* _DESCRIPTION OF THE TASK_
Convert the listing's lines, starting at the line containing "You are a GUI" and ending at the end of the listing, into a JSON list of strings with one string per line and blank lines omitted. Omit the pictures from the result.

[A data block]

***

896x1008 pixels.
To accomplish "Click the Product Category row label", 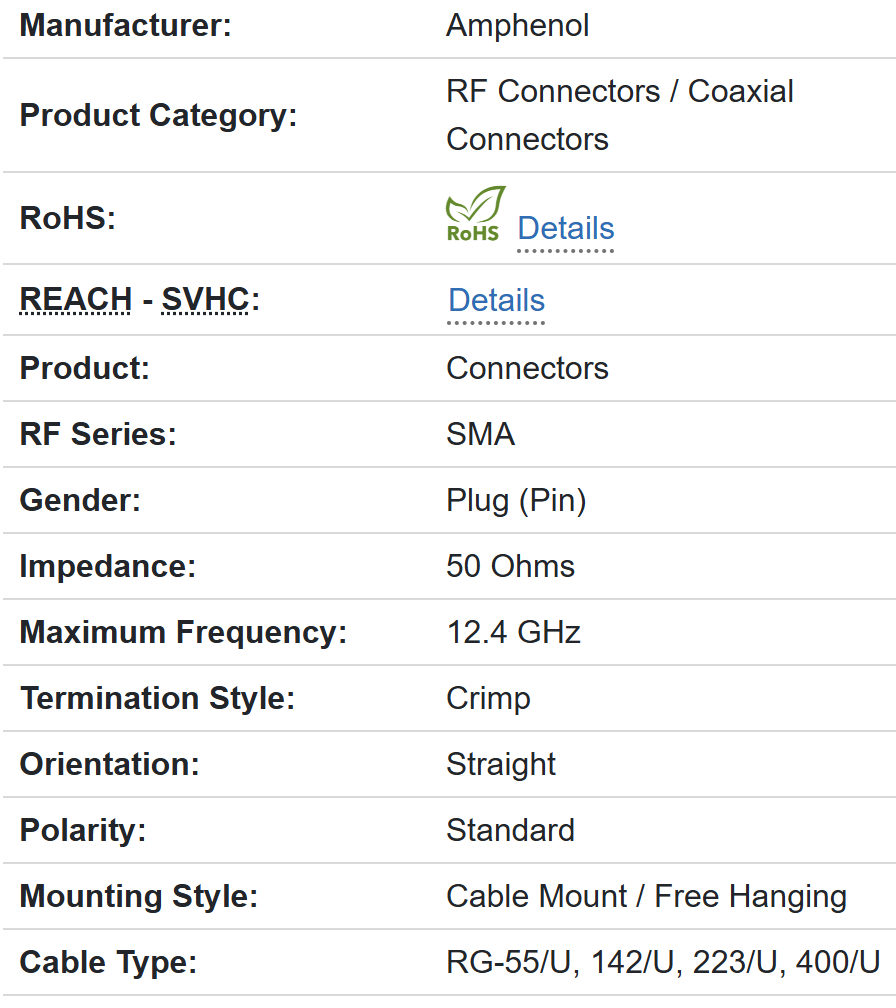I will (159, 115).
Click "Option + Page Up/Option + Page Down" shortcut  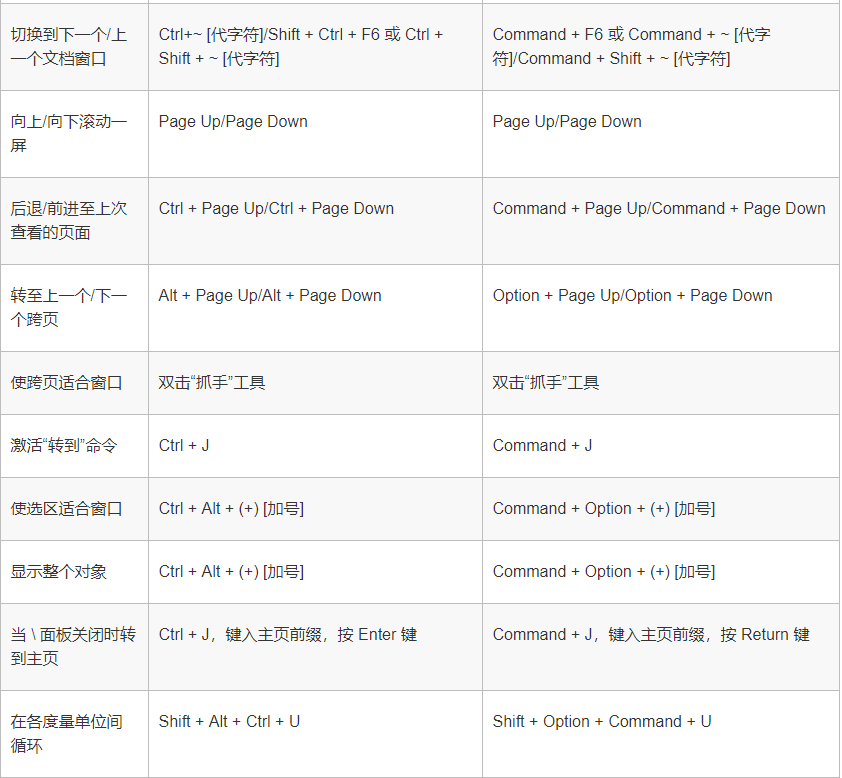pos(632,296)
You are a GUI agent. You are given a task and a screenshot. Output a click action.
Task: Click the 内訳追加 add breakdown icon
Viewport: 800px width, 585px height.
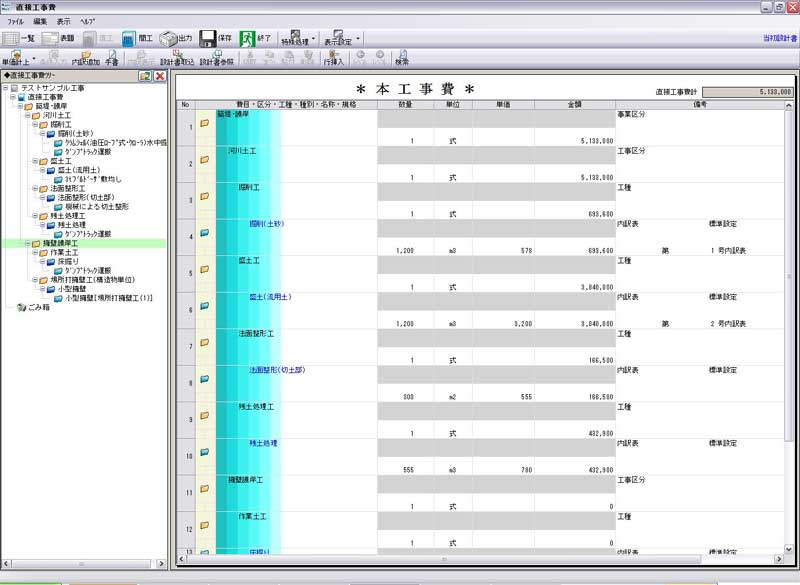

***

* _SOLVED PROBLEM_
[
  "You are a GUI agent. You are given a task and a screenshot. Output a click action.",
  "Task: Click the 内訳追加 add breakdown icon",
  "Viewport: 800px width, 585px height."
]